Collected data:
»»

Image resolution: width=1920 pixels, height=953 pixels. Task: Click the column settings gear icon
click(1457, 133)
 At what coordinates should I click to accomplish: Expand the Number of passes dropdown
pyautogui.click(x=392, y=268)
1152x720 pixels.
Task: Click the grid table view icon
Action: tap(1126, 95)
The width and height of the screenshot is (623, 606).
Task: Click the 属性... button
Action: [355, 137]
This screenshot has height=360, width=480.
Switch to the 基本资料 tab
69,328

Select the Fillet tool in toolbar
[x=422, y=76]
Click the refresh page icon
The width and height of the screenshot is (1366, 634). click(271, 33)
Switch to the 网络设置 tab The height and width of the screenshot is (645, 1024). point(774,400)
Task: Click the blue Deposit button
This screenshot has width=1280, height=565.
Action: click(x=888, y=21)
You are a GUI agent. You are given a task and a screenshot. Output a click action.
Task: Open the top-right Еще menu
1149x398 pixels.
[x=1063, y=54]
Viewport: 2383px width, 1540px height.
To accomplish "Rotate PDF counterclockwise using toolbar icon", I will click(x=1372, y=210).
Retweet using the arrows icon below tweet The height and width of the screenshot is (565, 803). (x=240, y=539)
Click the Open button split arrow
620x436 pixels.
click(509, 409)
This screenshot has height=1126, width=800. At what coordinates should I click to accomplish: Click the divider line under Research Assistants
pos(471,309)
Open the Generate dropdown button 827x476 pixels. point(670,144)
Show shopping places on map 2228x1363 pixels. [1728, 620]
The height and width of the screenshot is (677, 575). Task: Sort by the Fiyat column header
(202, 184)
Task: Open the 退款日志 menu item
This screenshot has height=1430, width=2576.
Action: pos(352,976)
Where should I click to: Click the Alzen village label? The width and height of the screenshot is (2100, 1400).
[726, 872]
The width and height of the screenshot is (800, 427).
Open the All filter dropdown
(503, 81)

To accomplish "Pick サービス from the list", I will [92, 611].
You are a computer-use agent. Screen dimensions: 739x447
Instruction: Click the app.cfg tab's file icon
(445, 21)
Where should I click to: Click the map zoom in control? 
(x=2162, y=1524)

««

▶ **THE REQUEST**: Please rewrite the lines, requests included, starting with the line containing "You are a computer-use" and continuing through the last line. Multiply every coordinate in the answers by 1.15 and round each result to a whole number, rounding halves up.

▶ **WORKED SOLUTION**:
You are a computer-use agent. Screen dimensions: 739x447
Instruction: Click the app.cfg tab's file icon
(512, 24)
Where should I click to: Click the map zoom in control? 
(x=2486, y=1753)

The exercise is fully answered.